Pixel coordinate grounding data
__________________________________________________

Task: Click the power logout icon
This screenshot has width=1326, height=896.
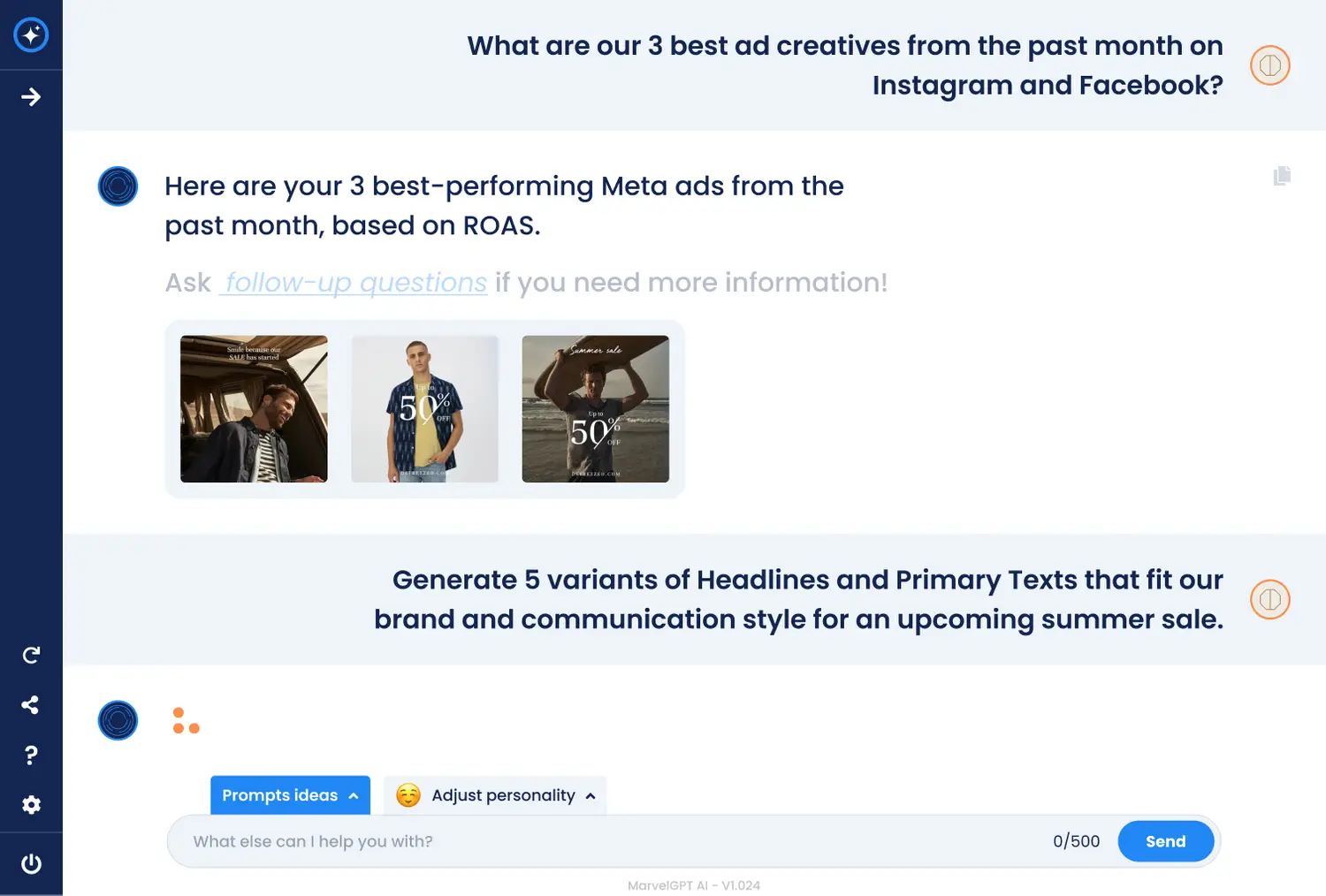Action: [x=31, y=863]
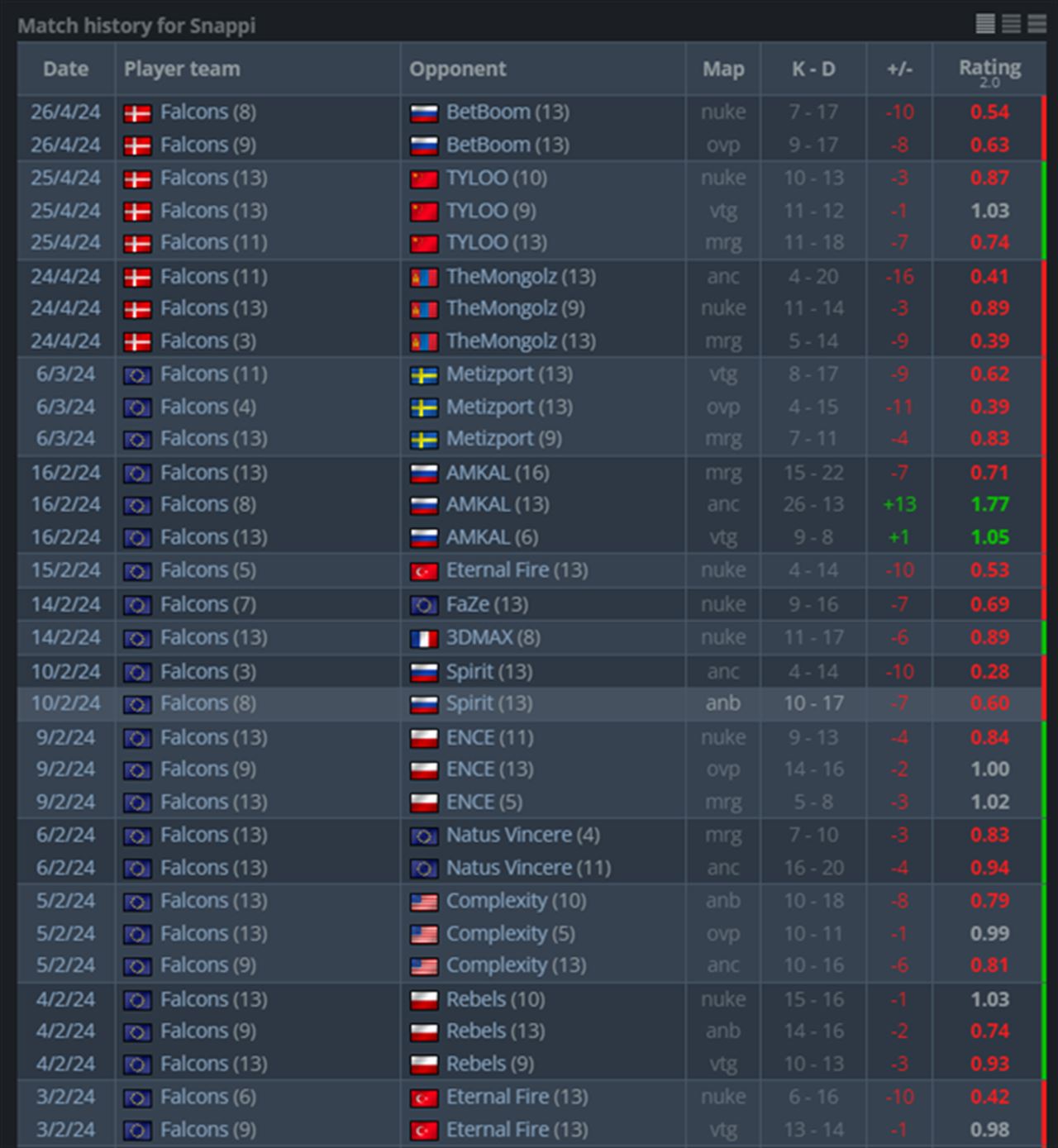Sort by the K - D column header

[813, 69]
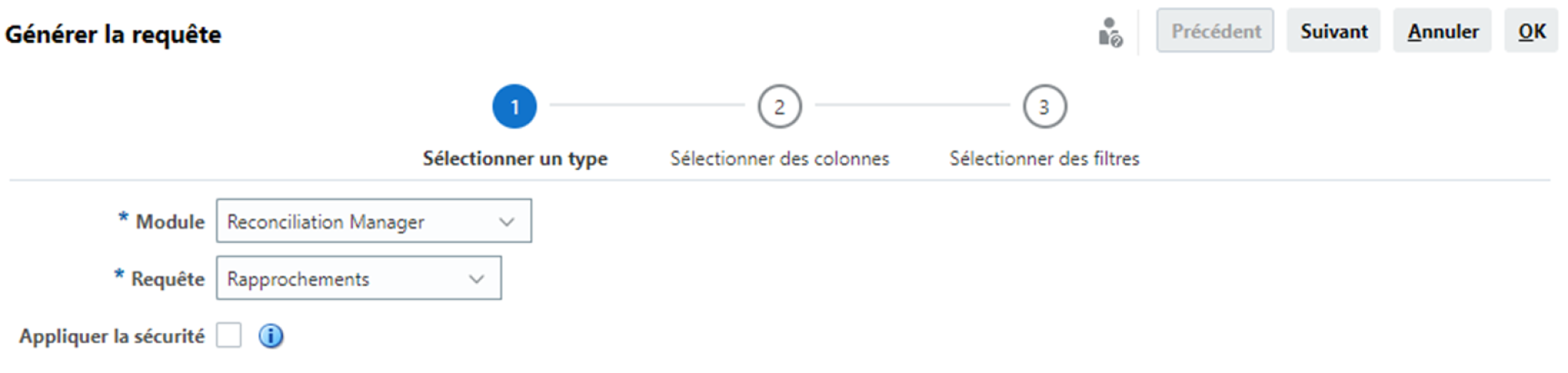1568x373 pixels.
Task: Click the user assistance icon near Précédent
Action: pyautogui.click(x=1110, y=32)
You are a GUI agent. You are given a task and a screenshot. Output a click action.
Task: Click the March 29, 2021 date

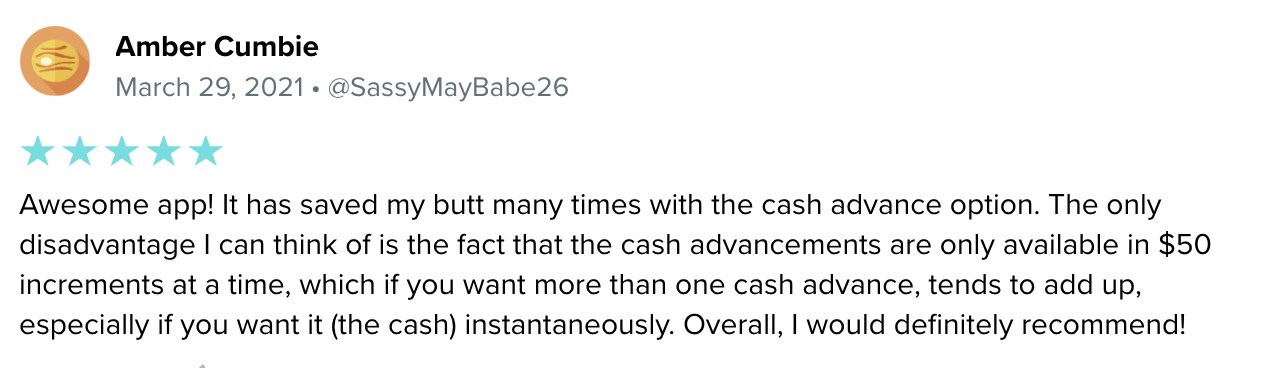coord(210,87)
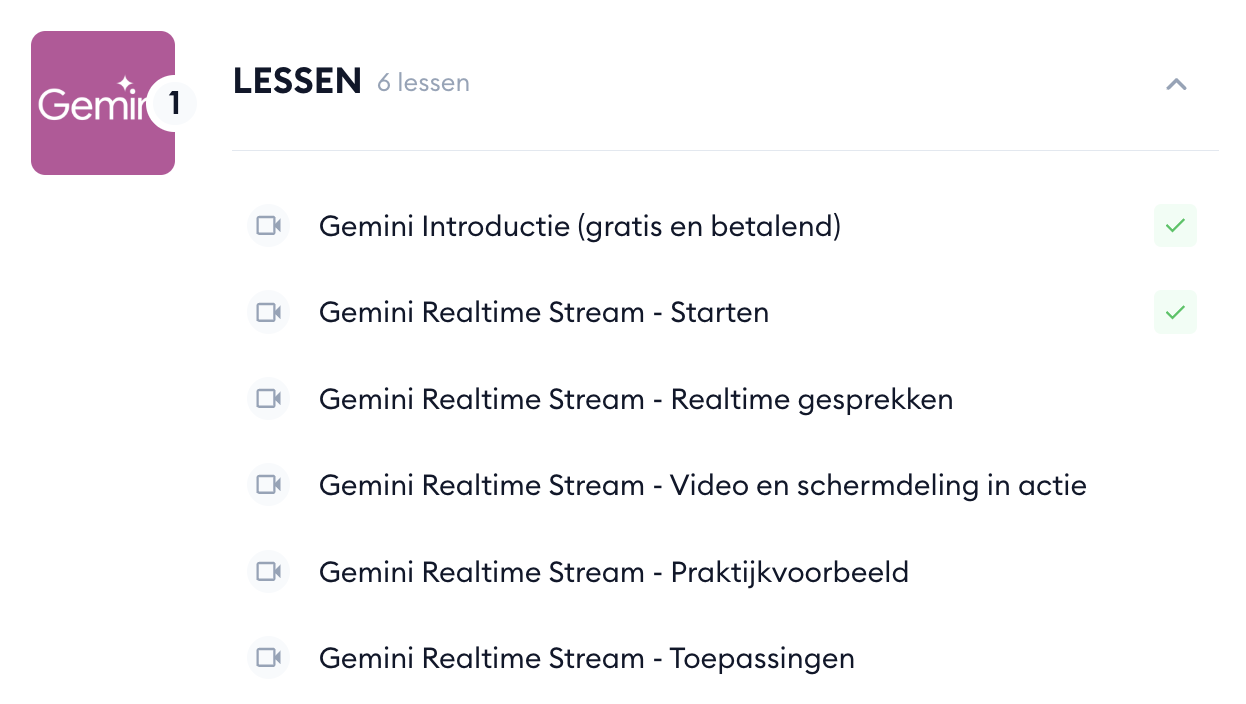Image resolution: width=1246 pixels, height=704 pixels.
Task: Open Gemini Realtime Stream - Praktijkvoorbeeld lesson
Action: pos(614,573)
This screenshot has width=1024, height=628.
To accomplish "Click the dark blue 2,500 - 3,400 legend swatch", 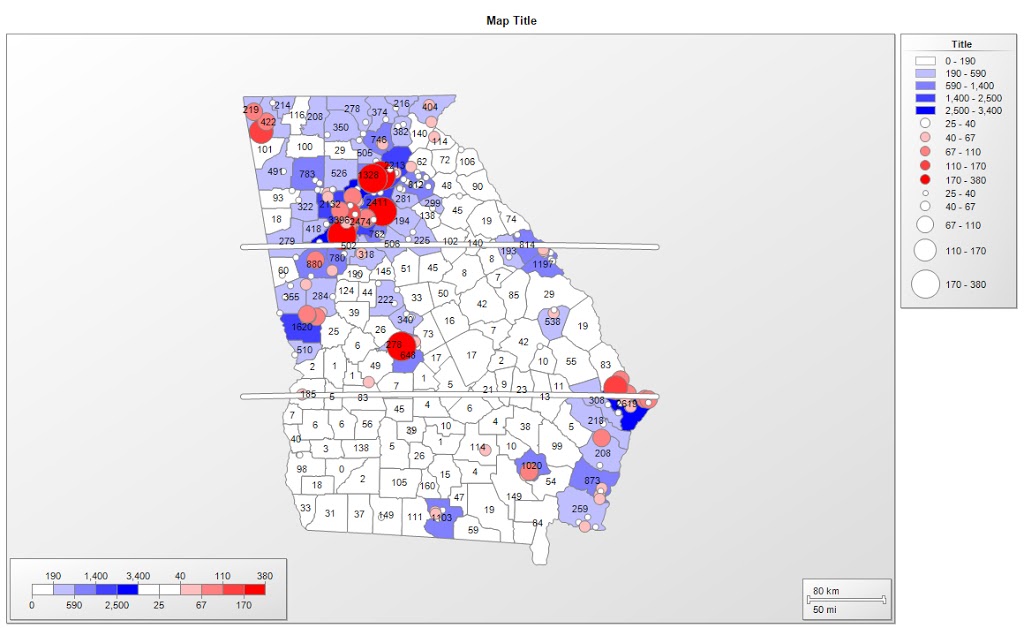I will pyautogui.click(x=926, y=111).
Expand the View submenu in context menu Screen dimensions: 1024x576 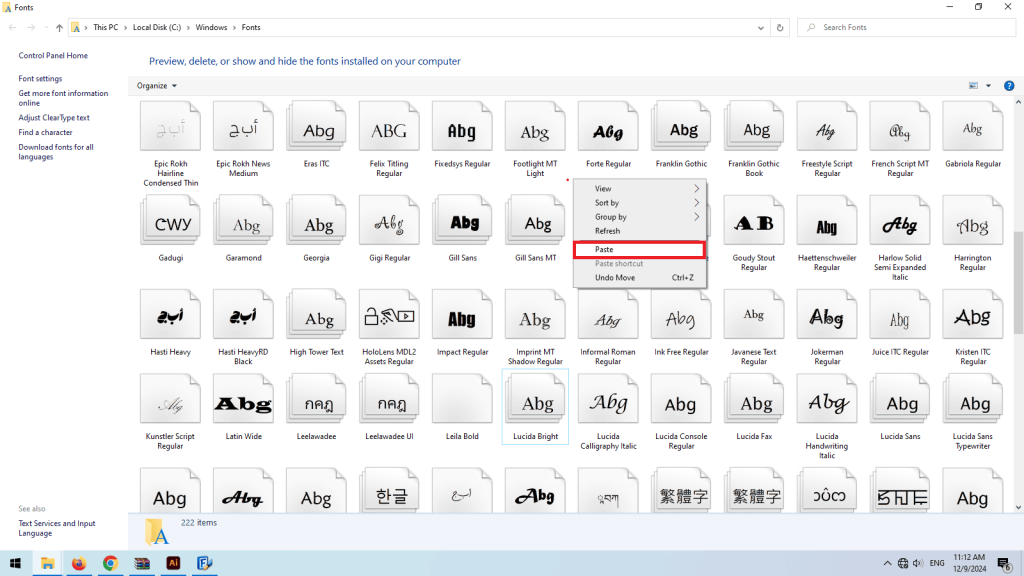point(604,188)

__________________________________________________

WHAT IS BEING ASKED: Keep the pictures out and repeat exactly the lines from the beginning of the data through the line that contains "This screenshot has width=1024, height=628.", both ends included.

OUTPUT BELOW:
Task: Click the power logout icon
This screenshot has width=1326, height=896.
Action: [x=31, y=863]
Sort by the K - D column header

[813, 69]
1568x373 pixels.
Task: Click the user assistance icon near Précédent
Action: pyautogui.click(x=1110, y=32)
You are a GUI agent. You are given a task and a screenshot. Output a click action.
Task: Click the March 29, 2021 date

coord(210,87)
Image resolution: width=1246 pixels, height=704 pixels.
Task: Open Gemini Realtime Stream - Praktijkvoorbeeld lesson
Action: pos(614,573)
This screenshot has width=1024, height=628.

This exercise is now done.